> [やること]
1. ヤフーとLINEの経営統合についての文章では、2015年のインターネット広告費はいくらとされていますか?
2. ヤフーとLINEの経営統合についての文章の続きを、最後の段落のあとから書いてください。

> [元の文章]
メディア会社は経営統合するヤフーやLINEと組むべき? それとも? デジタルメディアの未来 #2

合併は「勝者連合」ではありません。日本のインターネット広告の一角が統合するに過ぎず、彼らが大きな影響力を獲得するわけではない。合併の後でも、メディア会社は、今引かれている線が奇妙なところに引かれていることを、主張することは全然可能です。合理的に自らの利益を追求することが求められています。

メディア会社は経営統合するヤフーやLINEと組むべき? それとも? デジタルメディアの未来 #2

Key Takeaway  このブログで重要なこと

  • 経営統合は「勝者連合」ではありません。日本のインターネット広告の一角が統合するに過ぎず、彼らが大きな影響力を獲得するわけではない。
  • 経営統合の後でも、メディア会社は、今引かれている線が奇妙なところに引かれていることを、主張することは全然可能です。合理的に自らの利益を追求することが求められています。

急成長するインターネット広告市場

前回はヤフー・ジャパンが、収益分配を満足に行わず、コンテンツだけを献上する立場のパブリッシャーは異なる戦略を持たないといけないことを指摘しました。とてもたくさんの人に読んでいただき、Axionで最も読まれた記事になりました。

今回は「サブスクリプション」について説明をするつもりでしたが、折よく、電通の「日本の広告費」が出たため、日本のメディア会社が、これから経営統合に向かうヤフーやLINEにどのような戦略をもてばいいのか、業界の「異邦人」である吉田が、空気を完全に読まないで、説明しようと思います。

まず、電通の「2019年  日本の広告費」を参照しましょう。インターネット広告費は2015年の1兆1594億円から2兆1048億円に急速に増加し、81%の成長を遂げています。年平均成長率12.6%です(図1)。

「日本の広告費」はこのように説明しています。「インターネット広告費のうち運用型広告費は、1 兆 3,267 億円(同 115.2%)。前年に続き、大規模プラットフォーマーを中心に高成長となった。大規模プラットフォーマーではない独立した専門型プラットフォーマー(ニュースキュレーションメディアなど)も、前年同様、運用型広告の機能拡充を継続し大規模プラットフォーマーとの連携を深めた結果、広告費が増加」。

図1:年平均成長率12.6%で急速に成長するインターネット広告費。出店:電通「日本の広告費」

わたしはこれをこのように読み取りました。 「市場の拡大分はほとんど米系の大規模プラットフォーマーが享受した」。強調しておきますが、これはわたしの個人的な意見です。

そして、注目に値するのが、「大規模プラットフォーマーではない独立した専門型プラットフォーマー(ニュースキュレーションメディアなど)」の件です。ここから、ある特定の状況を読み取れるとしたら、あなたはインターネット広告業界に対して深い洞察の持ち主だと言えるでしょう。ヒントはこの調査が、独立した第三者によってされたのではなく、スタートアップ投資にも参画しているステークホルダーによってなされたことです。そしてこれは読めば読むほど面白い情報の手がかりでもあります。

> [提供された情報]
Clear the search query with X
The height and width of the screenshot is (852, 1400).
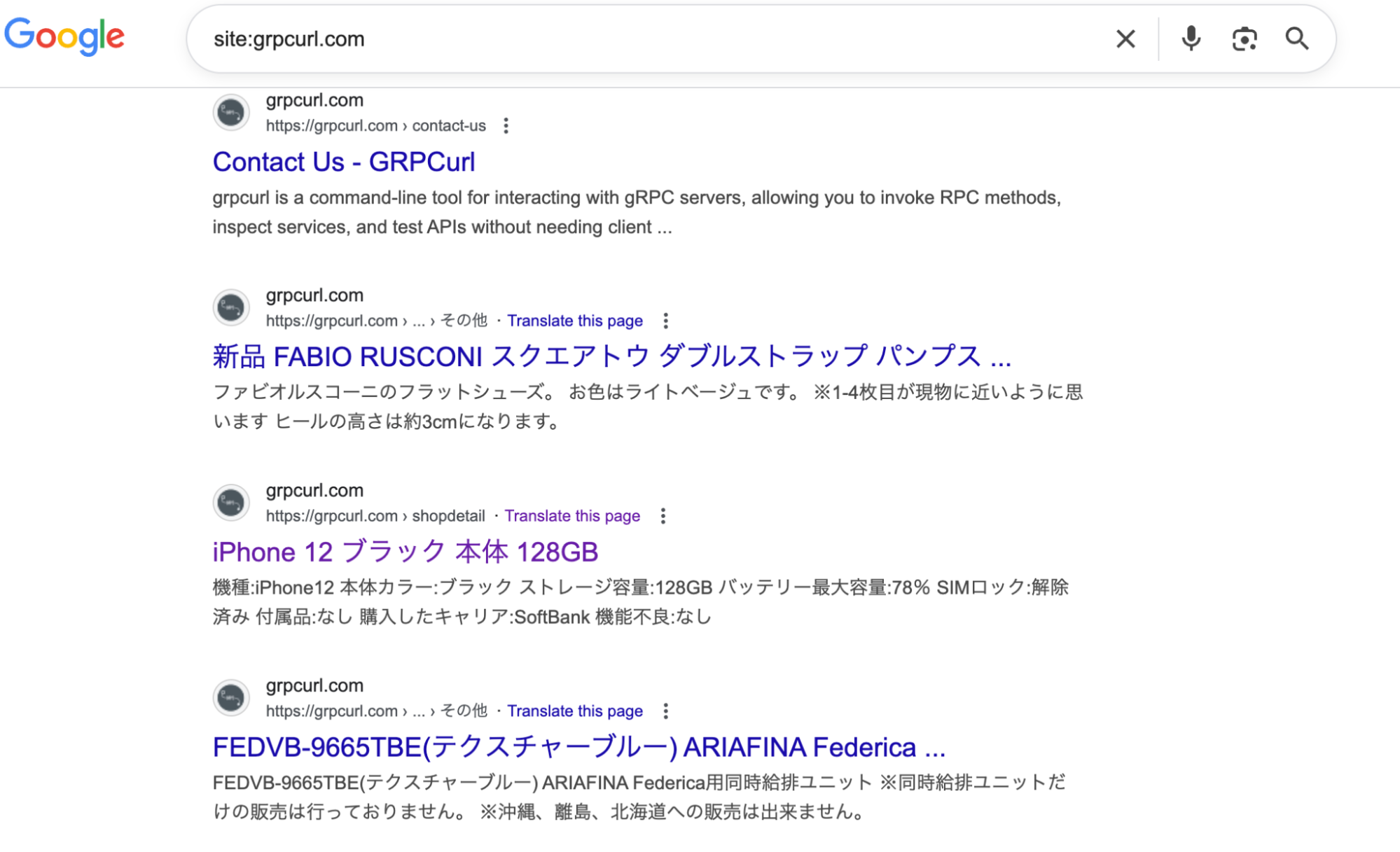point(1125,39)
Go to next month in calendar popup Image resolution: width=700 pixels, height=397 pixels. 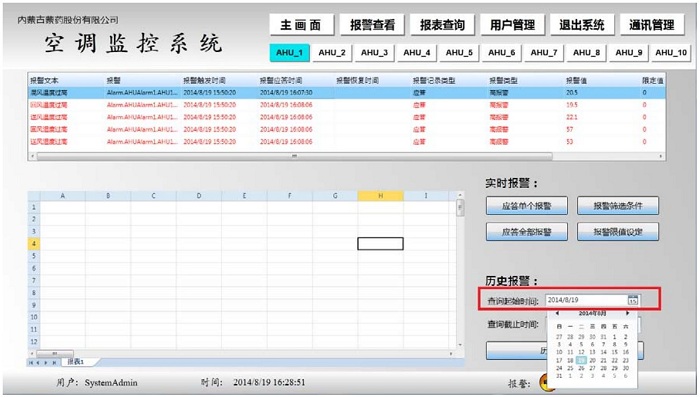(627, 313)
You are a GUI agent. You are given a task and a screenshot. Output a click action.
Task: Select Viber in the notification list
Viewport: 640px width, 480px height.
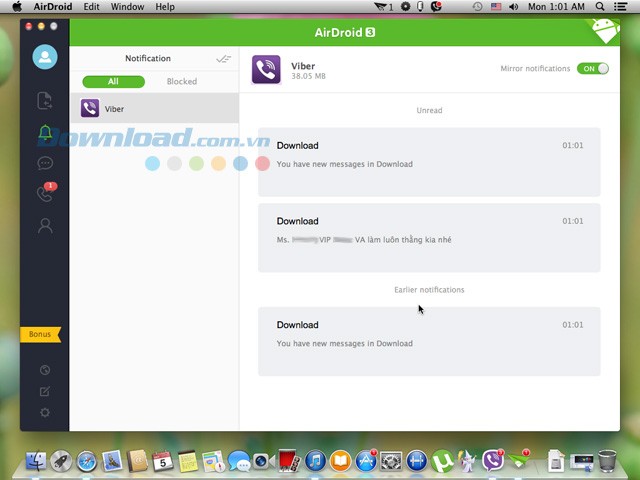(x=154, y=109)
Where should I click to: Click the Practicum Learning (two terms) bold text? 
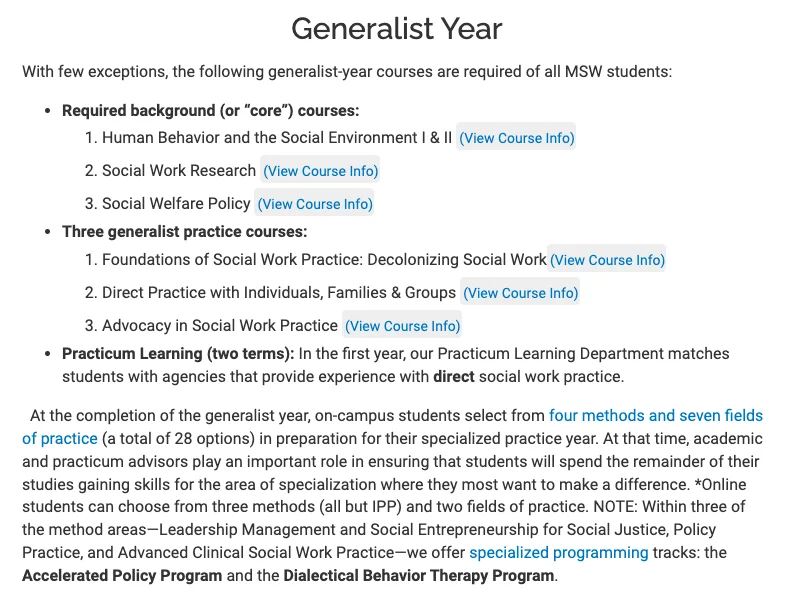coord(178,354)
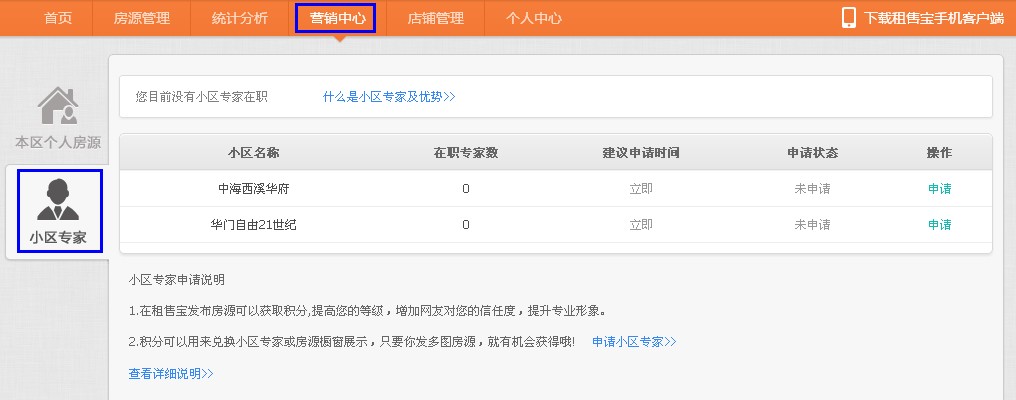The width and height of the screenshot is (1016, 400).
Task: Open 统计分析 in navigation bar
Action: pyautogui.click(x=240, y=18)
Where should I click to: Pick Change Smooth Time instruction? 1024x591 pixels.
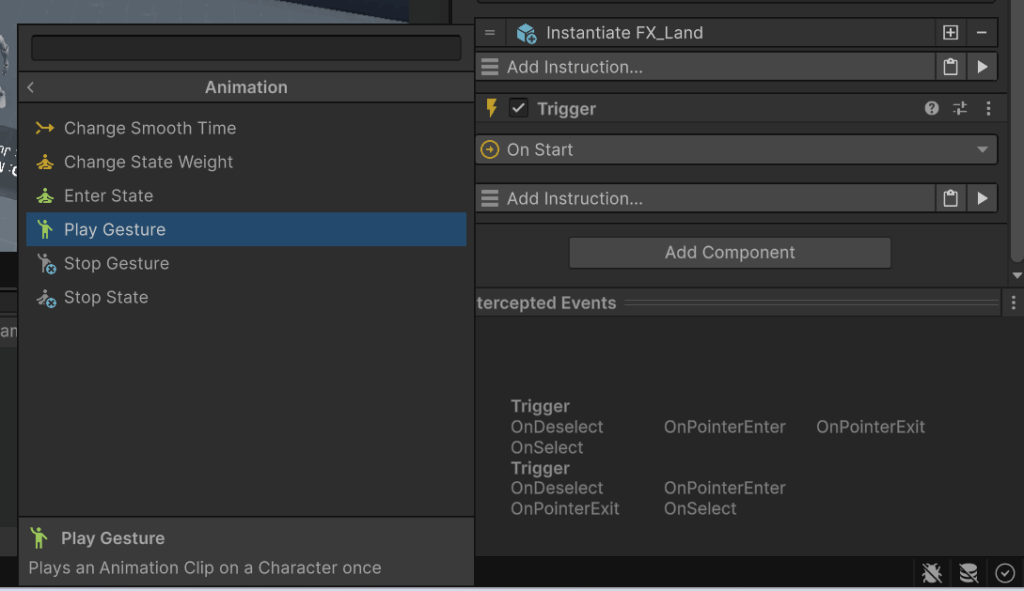[149, 128]
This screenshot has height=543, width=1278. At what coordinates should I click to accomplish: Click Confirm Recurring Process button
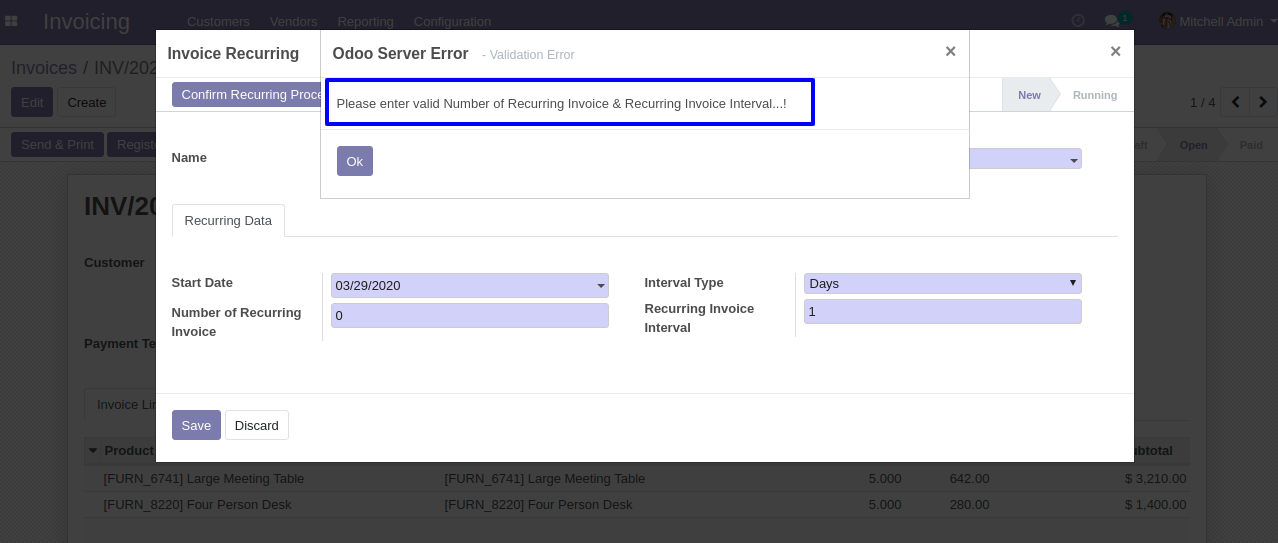[246, 95]
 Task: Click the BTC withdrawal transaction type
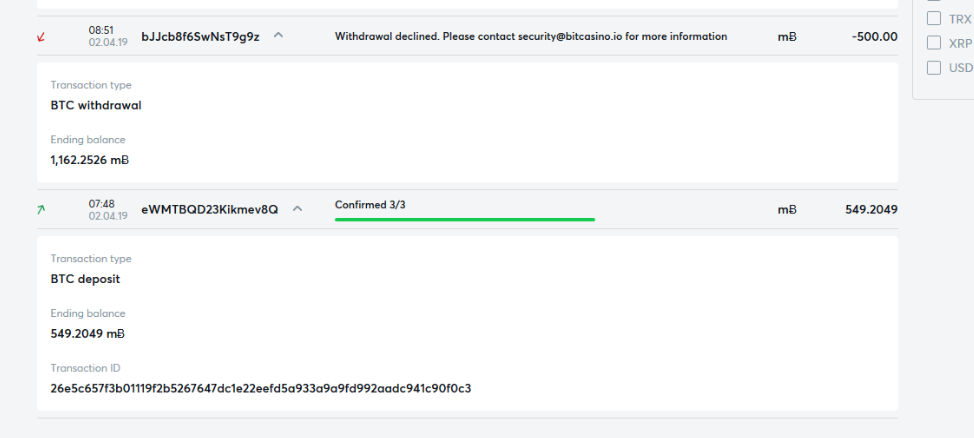point(96,106)
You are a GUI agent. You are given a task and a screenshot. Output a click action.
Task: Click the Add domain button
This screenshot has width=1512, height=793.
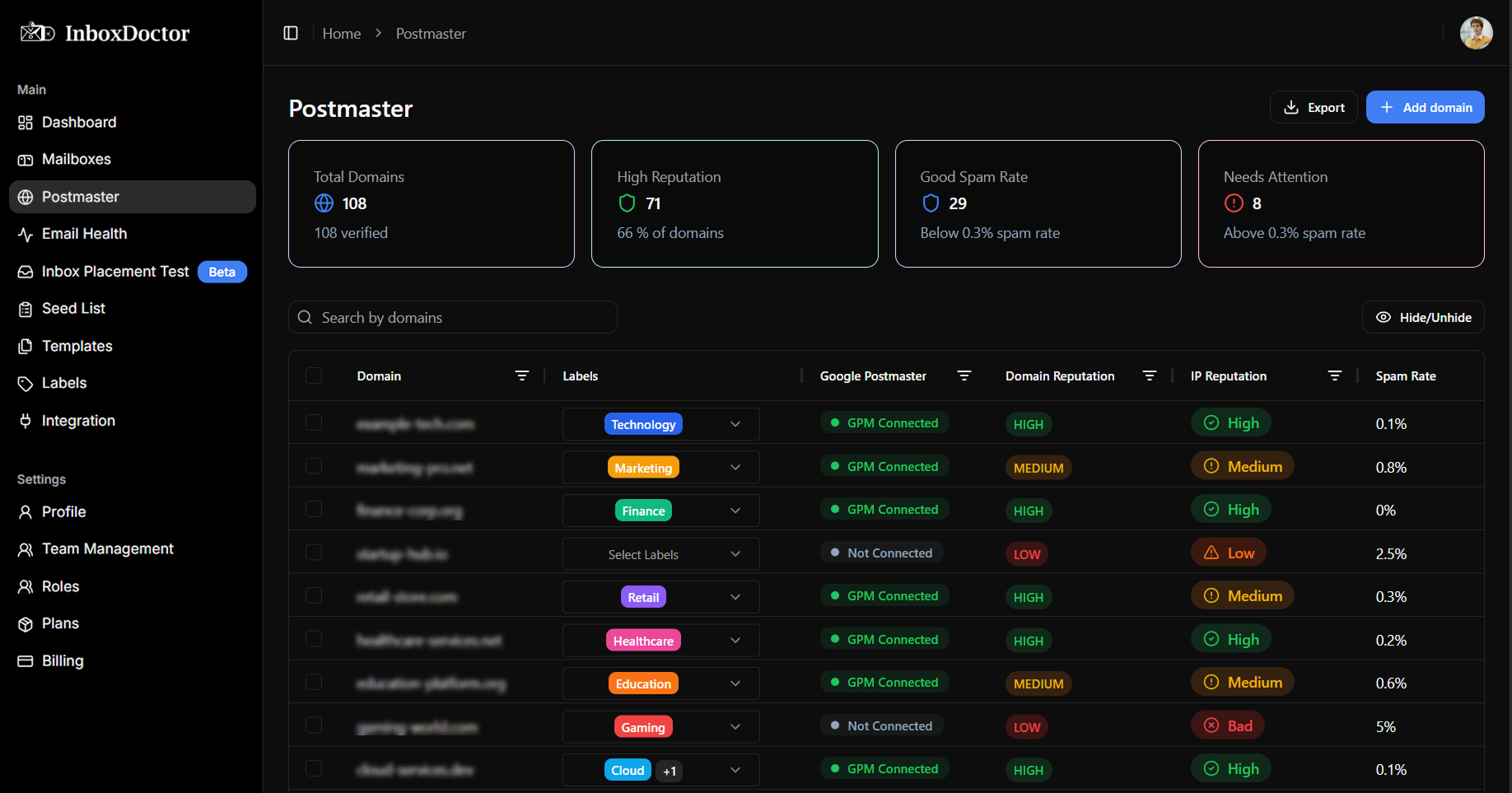pyautogui.click(x=1425, y=108)
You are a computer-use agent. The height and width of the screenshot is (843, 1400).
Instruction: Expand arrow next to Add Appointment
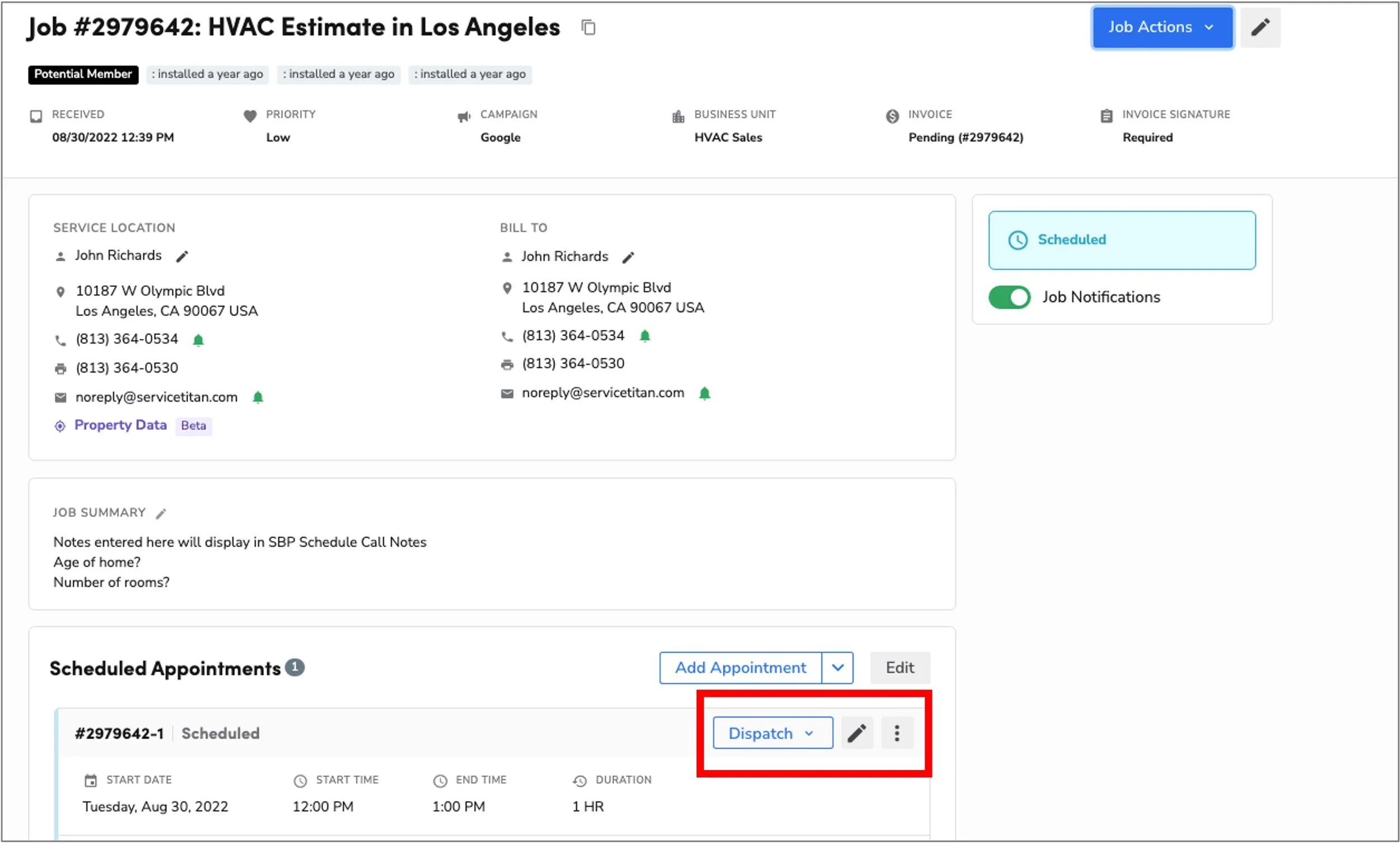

> [練習の答え]
1. 1兆1594億円です。

2.
停滞するも大きな取り分を取り続けるヤフー

とにかく、これと比較するために、ヤフー・ジャパン(Zホールディングス)のメディア事業による売上収益の推移を見てみようと思いましたが、いきなり壁にぶち当たりました。

ヤフーは、2017年度の第1四半期でマーケティングソリューション 事業をメディア事業に名称変更し、その構成要素の一部を変えました。それとは別に毎年、広告事業にあたるセグメントに細やかな変更がされており、時系列での評価ができない仕組みをしています。

ただそれでも、ヤフーの広告事業の構成要素は、おおまかにディスプレイネットワークと検索広告です。しかたないのでざっくり評価してみましょう。2015年度(2015年4月〜2016年3月)のマーケティングソリューション事業の売上収益が2773億円(営業利益率52%)で、2018年度(2018年4月〜2019年3月)のメディア事業の売上収益は3034億円(営業利益率46%)。この4年間の成長率は9%。年平均成長率は3%に過ぎません。

つまり、ヤフーはインターネット広告市場の拡大よりも極めて遅いペースでしか成長していません。それはスマートフォンのトレンドとは距離を置いていることと、利用者が高い年齢層に偏り、その成長が長期に渡り停滞していることと考えられます。

それでもヤフーの広告事業は46%と高い営業利益率をマークしています。その貢献の大半は、パブリッシャーが提供しているコンテンツへの報酬を抑制することで説明できる、とわたしは推測します。だから、日本のメディア企業は、ヤフーから離れて独自の道のりを模索したほうがいい、と前回のブログで主張したのです。

そして、Zホールディングスは非公開企業になろうとしています。今後は、彼らがどのようなパイの切り分けをしているかを、知るすべが失われるわけです。

LINEのメディア業界への影響力は小さい

では、LINEの広告事業はどうなのか。答えはスケールが小さい、につきます。

メディア会社に関係するLINEの広告事業はLINE NEWSに掲出されるディスプレイ広告とラインアカウントメディアのアカウント広告の2種類です。このふたつのカテゴリの売上収益は、2018年度の92億9350万円、2019年度の112億3090万円で、メディア会社のアセットの転売で儲けているのはこの一部分です。小さいです。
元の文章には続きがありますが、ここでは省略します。